Sección de texto »
A sus piezas, les corren por dentro cuerdas en tensión,
gritan lo terrible, parecen gotear urgencias, preferir autoexilios, son huidas
y salvaciones a un mismo tiempo.
Las manos de Walbey esculpen apelando a esas animalidades
extrañas y confusiones monstruosas en el dolor que gritan los cuerpos. Es un
expresionismo en toda la extensión del término.
La expresión en su tono más vivo, desgarrado; son piezas que
muestran el color de la vida concentrada, con todas sus pasiones navaja.
Walbey no deja una sola emoción fuera de nuestra
contemplación. Abarca el abanico emotivo de lado a lado.
Nos adentra en un crecer y decrecer turbio, de espesores
rotundos, son piezas que se mueven entre los tantos matices de las tinieblas
humanas, que, a la vez son una danza. Y son llamas.
Son contundentes figuras de fuego en el que parecen flotar y
del que, a la vez, intentan escapar. Así. Ahí, mismo, dueñas de un contraste
extraordinario.
Cadenas que son la cercanía de una realidad visible, de un
tormento vecino, tan animal como humano, tan posible.
Nos miramos a nosotros mismos envejecidos, monumentales,
pavorosamente humanos.
Es una obra sin tiempo, sin memoria, una obra latente. Es un
lento asomo al hastío, al purgatorio, al infierno.
Es mirarnos en tránsito, en cuerpos que penetran tan
puntualmente nuestras emociones más arrinconadas, las que nuestra sonrisa
intenta dejar de lado, la que busca esconder.

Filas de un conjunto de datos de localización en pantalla
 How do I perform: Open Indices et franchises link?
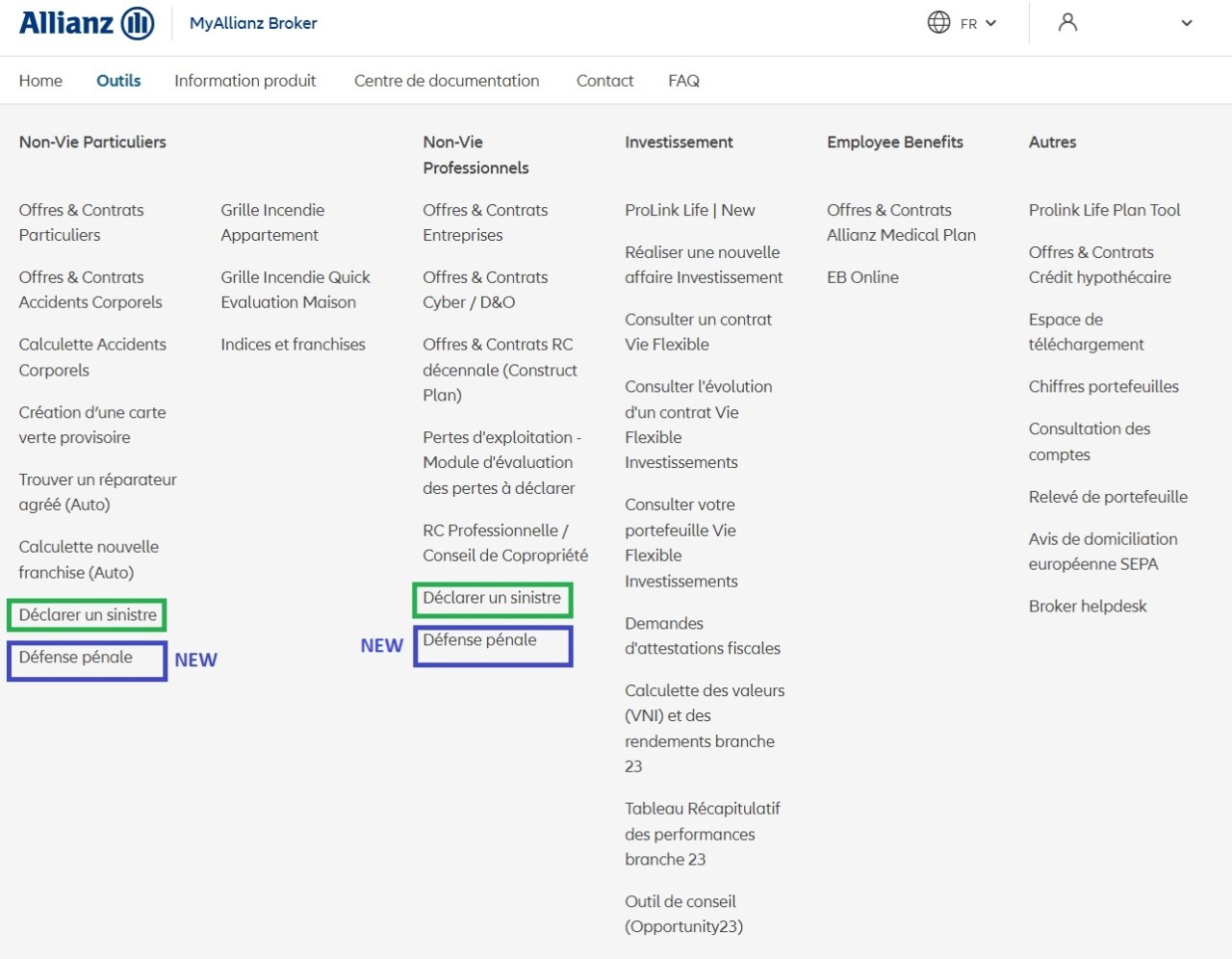pos(293,344)
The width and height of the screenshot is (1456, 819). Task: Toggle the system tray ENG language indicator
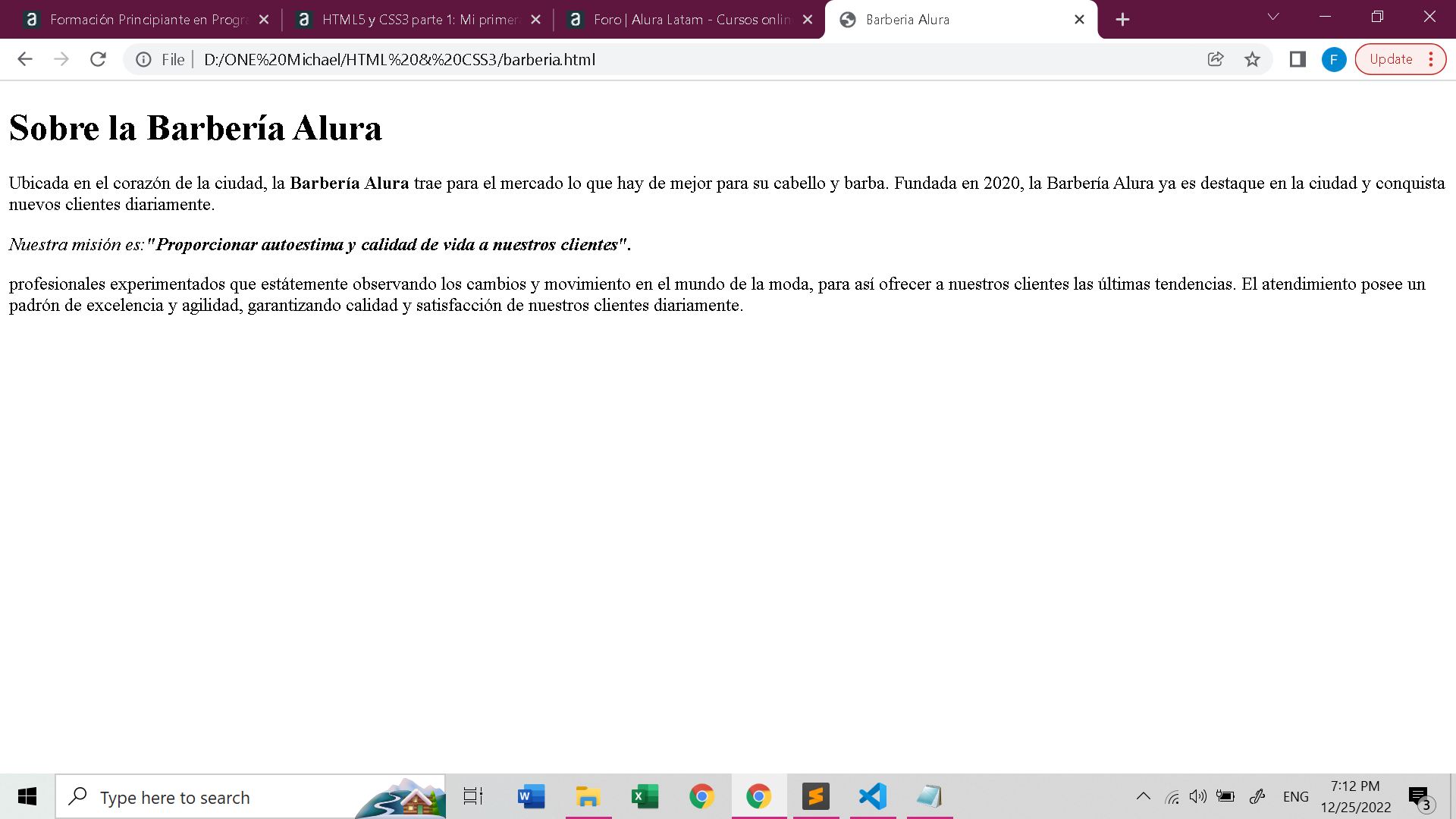click(x=1297, y=796)
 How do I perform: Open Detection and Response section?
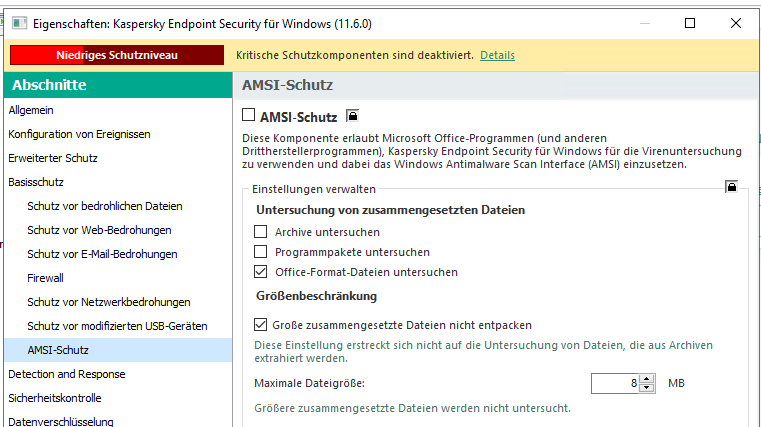pyautogui.click(x=67, y=374)
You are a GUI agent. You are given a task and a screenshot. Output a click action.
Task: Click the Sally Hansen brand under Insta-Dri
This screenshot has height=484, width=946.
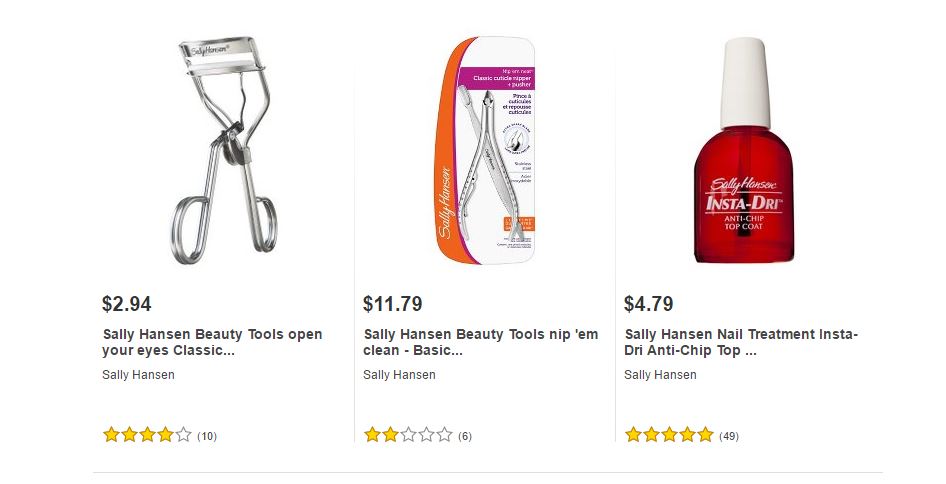point(660,375)
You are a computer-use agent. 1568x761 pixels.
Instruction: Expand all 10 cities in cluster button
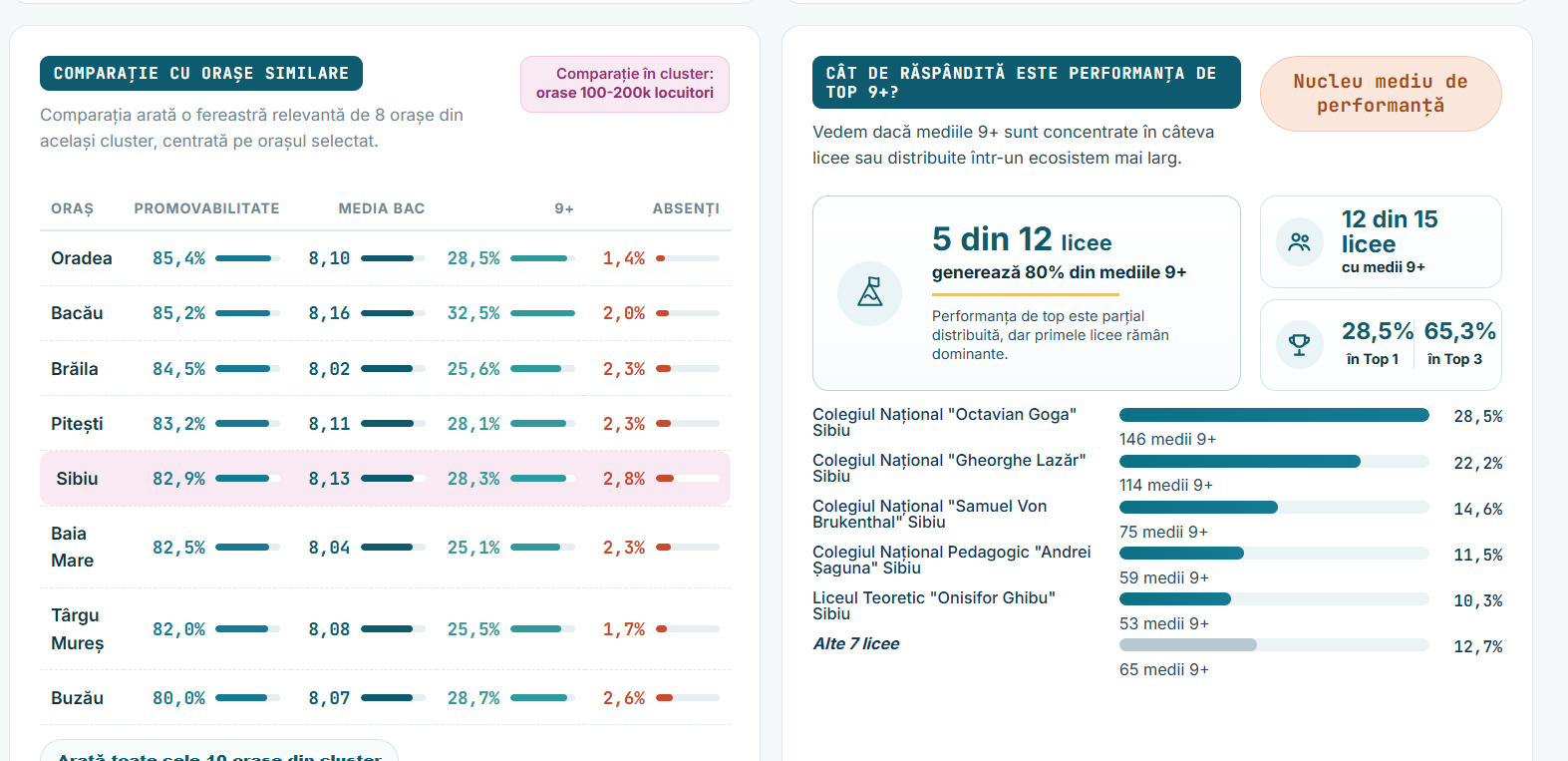(219, 754)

Ejercicios por hacer »
**1.** En el texto sobre las esculturas de Walbey, ¿qué se dice del expresionismo de su obra?
**2.** Resume en dos oraciones el texto sobre las esculturas de Walbey.
**3.** Sigue escribiendo el texto sobre las esculturas de Walbey a partir de su última oración.
Para resolver esto no hace falta usar los registros.

Respuestas dadas »
**1.** Que es un expresionismo en toda la extensión del término.

**2.** Las piezas de Walbey son un expresionismo pleno, de tono vivo y desgarrado, que abarca todas las emociones y muestra el dolor que gritan los cuerpos. Son figuras que parecen flotar en el fuego y a la vez intentan escapar de él, y en ellas nos vemos envejecidos y humanos, con las emociones que nuestra sonrisa intenta esconder.

**3.**
Es pararnos frente al espejo del dolor. Mirar cada pieza y
exponernos, reconocernos en cada fragmento para intentar unir nuestros pedazos.
Ser ese escombro mientras lo contemplamos.
Nos empuja al autoconocimiento, nos arrolla, nos conmueve en
su valentía, en su desnudez, en ese grito de auxilio de quien se acepta tan
dramáticamente humano.
Walbey grita su fragilidad que es la nuestra, nos vuelve a
la vulnerabilidad, a la brutalidad esencial, a la pasión más pura que, sin
remedio, abraza al dolor, goce mediante.
Cómo nos cuesta la decrepitud, la decadencia, la vejez.
Cuánto miedo cuando nos ronda. Y tan absurdo ignorar que es la siguiente
parada, o la siguiente de la siguiente en este tránsito de carne y tiempo.
Su obra es una invitación a tirar las máscaras, a dejar el
carnaval de las apariencias, a buscar ese prodigio y atrevernos a nadar en el
acuario de lo auténtico.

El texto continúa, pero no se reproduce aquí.